● TASK PROMPT: Below are the records to transcribe exactly; do not include any images.

----

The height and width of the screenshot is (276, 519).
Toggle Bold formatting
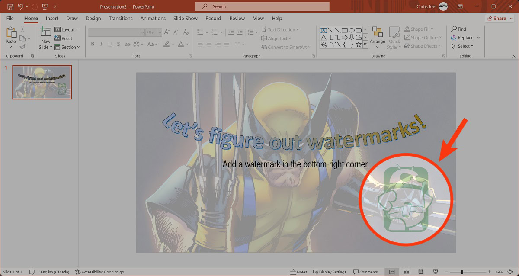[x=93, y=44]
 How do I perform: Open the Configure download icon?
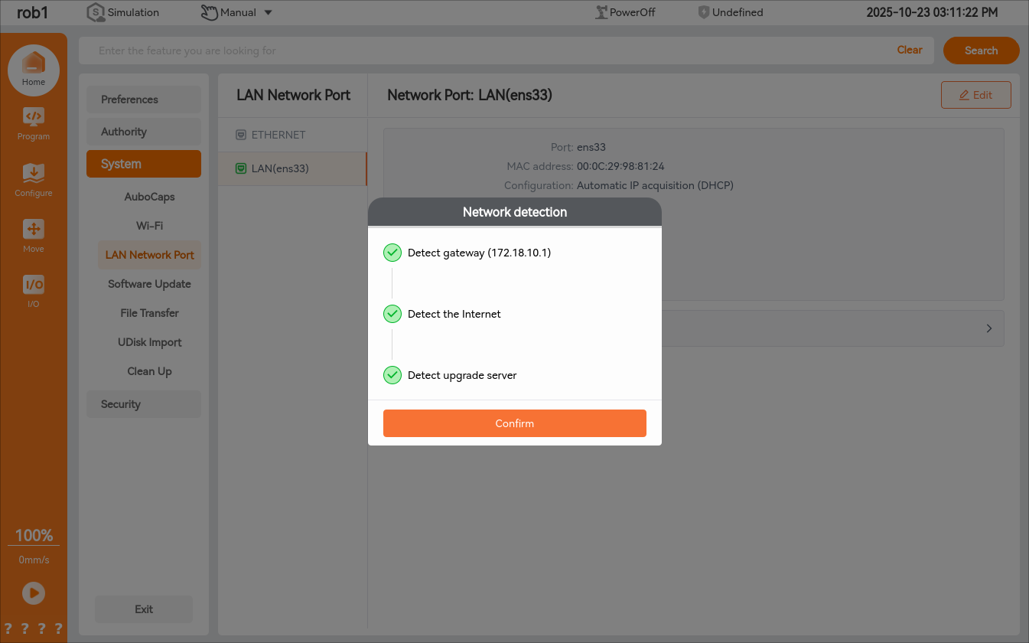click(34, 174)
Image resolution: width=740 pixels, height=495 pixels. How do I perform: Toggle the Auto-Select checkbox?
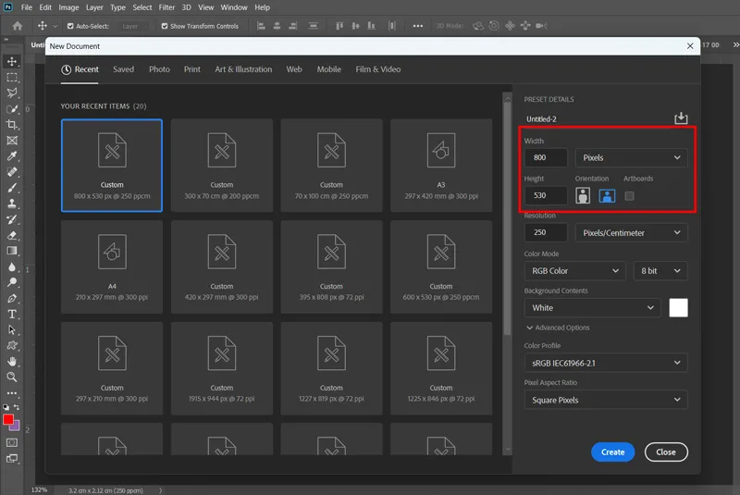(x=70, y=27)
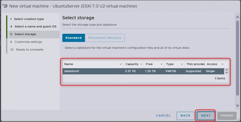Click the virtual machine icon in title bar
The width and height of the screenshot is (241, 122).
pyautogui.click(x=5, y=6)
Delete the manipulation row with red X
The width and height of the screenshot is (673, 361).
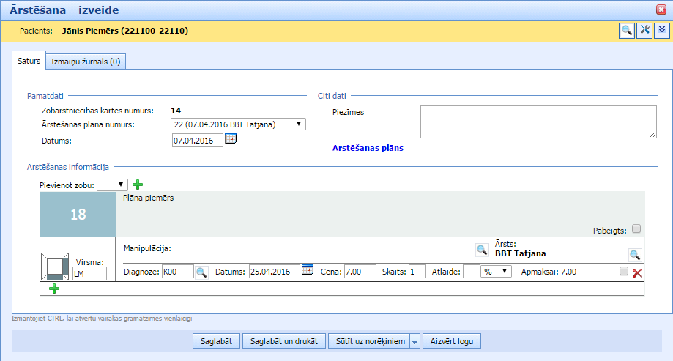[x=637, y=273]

----

● PROBLEM SOLUTION:
The height and width of the screenshot is (276, 519).
Toggle Bold formatting
[x=93, y=44]
 How do I perform: Open the Configure download icon?
click(34, 174)
Image resolution: width=740 pixels, height=495 pixels. How do I perform: Toggle the Auto-Select checkbox?
(x=70, y=27)
Click the virtual machine icon in title bar
The width and height of the screenshot is (241, 122).
pyautogui.click(x=5, y=6)
Delete the manipulation row with red X
The width and height of the screenshot is (673, 361).
[x=637, y=273]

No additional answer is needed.